A 40-year-old man, apparently healthy until three months previously, had begun to suffer non-productive cough at night, weight loss (10–15 kg over three months), anorexia and dyspnea on progressively less exertion. The only relevant history was sporadic mild hypertension for several years for which he did not seek treatment, excessive sweating and persistently high heart rate (HR).

He consulted his family physician, who referred him to the pulmonary diagnostic center in his area of residence for suspected lung disease, including tuberculosis or atypical pneumonia. Diagnostic exams were inconclusive and various antibiotics were prescribed (amoxicillin/clavulanic acid, clarithromycin and levofloxacin) but he did not respond; one episode of fever (axillary temperature 39.0°C) was documented under antibiotic therapy. The patient's symptoms persisted and he began to suffer paroxysmal nocturnal dyspnea, orthopnea, pallor, constricting chest pain and profuse sweating, which prompted him to go to the emergency department (ED) and he was subsequently hospitalized.

On physical examination, the patient was anxious, apyretic but sweating, pallid, hydrated and not jaundiced. His blood pressure (BP) was 178/119 mmHg, HR 113 bpm, respiratory rate 20 cpm, peripheral oxygen saturation 92% with oxygen therapy through a nasal cannula at 2 l/min, with no jugular venous distension. Cardiopulmonary auscultation revealed tachycardia, no audible heart murmurs, and pulmonary rales in the lower half of both hemithoraces. Abdominal palpation showed no abnormalities and there were no signs of lower limb edema or deep vein thrombosis.

The electrocardiogram (ECG) showed sinus tachycardia, HR 104 bpm, and long QT interval (QTc 488 ms).
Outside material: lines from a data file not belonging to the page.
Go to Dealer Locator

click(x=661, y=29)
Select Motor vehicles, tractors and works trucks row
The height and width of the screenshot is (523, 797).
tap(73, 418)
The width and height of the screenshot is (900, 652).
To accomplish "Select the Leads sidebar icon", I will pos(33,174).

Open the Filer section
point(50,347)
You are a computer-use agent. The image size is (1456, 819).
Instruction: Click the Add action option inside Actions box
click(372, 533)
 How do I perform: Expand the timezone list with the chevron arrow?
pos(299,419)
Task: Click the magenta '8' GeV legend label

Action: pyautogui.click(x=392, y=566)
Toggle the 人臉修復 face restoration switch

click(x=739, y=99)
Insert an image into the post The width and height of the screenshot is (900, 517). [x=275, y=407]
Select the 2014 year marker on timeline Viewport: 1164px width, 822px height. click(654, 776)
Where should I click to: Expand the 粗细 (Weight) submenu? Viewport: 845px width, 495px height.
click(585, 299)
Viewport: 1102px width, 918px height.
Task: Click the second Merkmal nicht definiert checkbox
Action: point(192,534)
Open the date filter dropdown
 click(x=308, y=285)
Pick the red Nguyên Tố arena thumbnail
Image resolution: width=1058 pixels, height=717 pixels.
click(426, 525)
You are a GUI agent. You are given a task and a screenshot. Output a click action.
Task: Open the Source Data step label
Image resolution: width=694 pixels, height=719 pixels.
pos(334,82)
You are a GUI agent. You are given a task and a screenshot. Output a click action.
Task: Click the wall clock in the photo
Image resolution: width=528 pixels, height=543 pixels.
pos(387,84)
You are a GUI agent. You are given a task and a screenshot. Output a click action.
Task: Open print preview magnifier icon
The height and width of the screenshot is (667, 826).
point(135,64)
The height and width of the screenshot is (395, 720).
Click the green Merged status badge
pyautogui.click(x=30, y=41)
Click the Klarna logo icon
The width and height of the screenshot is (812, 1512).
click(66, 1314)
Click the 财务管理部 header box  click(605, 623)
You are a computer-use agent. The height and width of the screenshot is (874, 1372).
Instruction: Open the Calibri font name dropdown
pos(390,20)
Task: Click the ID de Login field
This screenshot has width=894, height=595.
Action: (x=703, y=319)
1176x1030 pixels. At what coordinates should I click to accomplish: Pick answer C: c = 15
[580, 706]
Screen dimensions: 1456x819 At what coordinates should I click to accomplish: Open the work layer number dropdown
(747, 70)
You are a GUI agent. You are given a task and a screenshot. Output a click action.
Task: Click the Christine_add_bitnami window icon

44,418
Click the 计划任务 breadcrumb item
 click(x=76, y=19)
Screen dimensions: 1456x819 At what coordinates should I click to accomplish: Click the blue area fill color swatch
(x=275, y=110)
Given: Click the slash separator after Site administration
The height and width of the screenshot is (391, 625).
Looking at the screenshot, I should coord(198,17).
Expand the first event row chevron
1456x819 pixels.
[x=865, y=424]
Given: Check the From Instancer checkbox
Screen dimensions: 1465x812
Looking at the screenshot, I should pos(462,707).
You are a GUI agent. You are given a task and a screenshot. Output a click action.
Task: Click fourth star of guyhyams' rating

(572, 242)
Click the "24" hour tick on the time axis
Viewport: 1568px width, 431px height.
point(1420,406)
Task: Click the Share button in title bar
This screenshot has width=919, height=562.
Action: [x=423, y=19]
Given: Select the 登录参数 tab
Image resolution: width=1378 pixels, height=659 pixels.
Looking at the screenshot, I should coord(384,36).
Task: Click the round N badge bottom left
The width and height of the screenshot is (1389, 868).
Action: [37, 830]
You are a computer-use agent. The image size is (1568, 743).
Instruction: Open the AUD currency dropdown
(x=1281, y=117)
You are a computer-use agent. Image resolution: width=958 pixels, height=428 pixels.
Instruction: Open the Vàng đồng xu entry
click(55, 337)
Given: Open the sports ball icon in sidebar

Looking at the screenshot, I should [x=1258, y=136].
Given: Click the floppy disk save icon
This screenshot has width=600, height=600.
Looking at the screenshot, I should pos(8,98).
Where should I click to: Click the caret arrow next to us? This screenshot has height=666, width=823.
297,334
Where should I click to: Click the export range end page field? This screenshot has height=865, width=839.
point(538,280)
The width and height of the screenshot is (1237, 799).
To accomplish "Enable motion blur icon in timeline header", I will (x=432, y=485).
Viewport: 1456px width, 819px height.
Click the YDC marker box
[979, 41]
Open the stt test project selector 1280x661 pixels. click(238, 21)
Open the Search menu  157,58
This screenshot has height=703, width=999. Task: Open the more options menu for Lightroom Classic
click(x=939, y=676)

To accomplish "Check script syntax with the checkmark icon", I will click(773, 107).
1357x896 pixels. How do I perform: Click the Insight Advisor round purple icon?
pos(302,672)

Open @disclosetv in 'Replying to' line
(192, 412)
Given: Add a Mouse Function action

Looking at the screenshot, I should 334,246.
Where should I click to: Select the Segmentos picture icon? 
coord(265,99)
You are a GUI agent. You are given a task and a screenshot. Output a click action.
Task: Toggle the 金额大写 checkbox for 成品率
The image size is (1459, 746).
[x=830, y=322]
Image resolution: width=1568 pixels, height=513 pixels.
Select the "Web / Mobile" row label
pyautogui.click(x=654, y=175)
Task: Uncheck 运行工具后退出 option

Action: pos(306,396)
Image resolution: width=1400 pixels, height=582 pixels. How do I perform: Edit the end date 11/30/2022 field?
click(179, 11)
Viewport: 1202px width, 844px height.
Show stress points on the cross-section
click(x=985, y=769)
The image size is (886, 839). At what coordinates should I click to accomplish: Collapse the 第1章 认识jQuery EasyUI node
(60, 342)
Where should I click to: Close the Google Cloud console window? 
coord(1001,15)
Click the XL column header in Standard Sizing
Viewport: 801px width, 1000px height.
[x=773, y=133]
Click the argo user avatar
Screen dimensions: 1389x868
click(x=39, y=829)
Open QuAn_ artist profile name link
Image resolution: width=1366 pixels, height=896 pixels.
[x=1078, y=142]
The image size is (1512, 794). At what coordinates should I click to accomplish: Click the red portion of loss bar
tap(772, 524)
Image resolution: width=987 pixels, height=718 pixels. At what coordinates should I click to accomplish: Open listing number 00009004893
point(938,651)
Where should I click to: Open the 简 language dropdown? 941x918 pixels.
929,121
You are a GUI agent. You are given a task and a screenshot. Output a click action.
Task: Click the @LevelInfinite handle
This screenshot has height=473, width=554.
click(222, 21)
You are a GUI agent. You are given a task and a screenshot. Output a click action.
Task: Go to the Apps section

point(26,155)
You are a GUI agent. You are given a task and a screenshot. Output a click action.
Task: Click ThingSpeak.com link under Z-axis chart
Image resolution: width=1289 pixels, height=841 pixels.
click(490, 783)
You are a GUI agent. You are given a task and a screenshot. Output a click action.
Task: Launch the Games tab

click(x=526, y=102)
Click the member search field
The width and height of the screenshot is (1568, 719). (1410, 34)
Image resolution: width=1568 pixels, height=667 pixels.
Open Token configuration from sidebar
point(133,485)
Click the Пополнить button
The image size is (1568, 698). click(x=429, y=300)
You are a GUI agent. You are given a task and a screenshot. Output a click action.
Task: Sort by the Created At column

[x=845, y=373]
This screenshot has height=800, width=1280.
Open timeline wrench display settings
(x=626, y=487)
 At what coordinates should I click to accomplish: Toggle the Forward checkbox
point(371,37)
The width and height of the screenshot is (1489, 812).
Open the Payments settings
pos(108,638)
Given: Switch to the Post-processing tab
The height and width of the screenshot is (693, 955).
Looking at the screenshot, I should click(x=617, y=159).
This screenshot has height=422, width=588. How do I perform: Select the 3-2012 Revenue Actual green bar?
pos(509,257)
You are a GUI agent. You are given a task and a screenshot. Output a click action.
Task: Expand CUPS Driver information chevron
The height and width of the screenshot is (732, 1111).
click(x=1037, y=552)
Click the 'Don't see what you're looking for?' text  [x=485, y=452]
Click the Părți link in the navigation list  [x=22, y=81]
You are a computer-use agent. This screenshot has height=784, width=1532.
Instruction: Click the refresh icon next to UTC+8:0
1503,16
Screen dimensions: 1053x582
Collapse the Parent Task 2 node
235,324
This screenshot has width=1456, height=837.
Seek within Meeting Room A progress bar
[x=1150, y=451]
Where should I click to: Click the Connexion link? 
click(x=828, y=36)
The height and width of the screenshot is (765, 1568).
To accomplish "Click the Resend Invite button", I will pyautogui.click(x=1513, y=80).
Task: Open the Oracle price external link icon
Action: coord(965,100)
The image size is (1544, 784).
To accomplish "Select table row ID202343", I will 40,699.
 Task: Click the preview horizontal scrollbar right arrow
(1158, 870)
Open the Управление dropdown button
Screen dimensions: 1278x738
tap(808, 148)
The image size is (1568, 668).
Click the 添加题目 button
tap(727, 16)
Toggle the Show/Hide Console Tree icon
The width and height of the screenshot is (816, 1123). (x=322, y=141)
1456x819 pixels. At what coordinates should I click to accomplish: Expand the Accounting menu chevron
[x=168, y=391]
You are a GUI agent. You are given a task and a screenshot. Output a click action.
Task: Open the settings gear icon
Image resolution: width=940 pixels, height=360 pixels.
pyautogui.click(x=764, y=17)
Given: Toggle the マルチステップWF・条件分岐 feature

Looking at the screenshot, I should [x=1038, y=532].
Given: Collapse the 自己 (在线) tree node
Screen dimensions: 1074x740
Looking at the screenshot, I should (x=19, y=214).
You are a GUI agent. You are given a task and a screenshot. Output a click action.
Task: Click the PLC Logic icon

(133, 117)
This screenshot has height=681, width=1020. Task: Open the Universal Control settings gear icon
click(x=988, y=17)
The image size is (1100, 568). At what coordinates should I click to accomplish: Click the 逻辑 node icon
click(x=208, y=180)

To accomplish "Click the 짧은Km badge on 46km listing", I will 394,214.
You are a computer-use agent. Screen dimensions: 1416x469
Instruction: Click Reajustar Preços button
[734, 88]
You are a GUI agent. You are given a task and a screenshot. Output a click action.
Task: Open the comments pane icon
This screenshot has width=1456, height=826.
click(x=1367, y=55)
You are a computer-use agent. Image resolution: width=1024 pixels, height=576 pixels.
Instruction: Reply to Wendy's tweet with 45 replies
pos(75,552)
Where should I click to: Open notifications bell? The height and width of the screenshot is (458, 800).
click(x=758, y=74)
The chest X-ray revealed bilateral interstitial infiltrate with obliteration of the right costophrenic angle.

Transthoracic echocardiography showed left ventricular (LV) dilatation and global hypokinesia, with ejection fraction of 37%, and mild left atrial dilatation (Table 1 and Figure 1). NT-proBNP at admission was 7678 pg/ml.

Table 1.

Echocardiographic parameters before treatment and two months after surgery.

  Before treatment  Two months after surgery 
LVDD/BSA (cm/m23.3  2.8 
LVSD/BSA (cm/m22.7  2.0 
LVEDV/BSA (ml/m284  39 
LVESV/BSA (ml/m253  16 
LVEF (%)  37  58 

LVDD/BSA: left ventricular diastolic diameter indexed to body surface area; LVEDV/BSA: left ventricular end-diastolic volume indexed to body surface area; LVEF: left ventricular ejection fraction; LVESV/BSA: left ventricular end-systolic volume indexed to body surface area; LVSD/BSA: left ventricular systolic diameter indexed to body surface area.

Figure 1.

Transthoracic echocardiography in apical 4-chamber view at end-diastole, showing reduction in left ventricular end-diastolic volume: (A) before treatment; (B) two months after surgery.


Following heart failure therapy with angiotensin-converting enzyme inhibitors, diuretics and intravenous nitrates, there was a slight clinical improvement, particularly in dyspnea, orthopnea and paroxysmal nocturnal dyspnea. However, it did not result in control of BP or HR, and the patient remained hypertensive with sinus tachycardia.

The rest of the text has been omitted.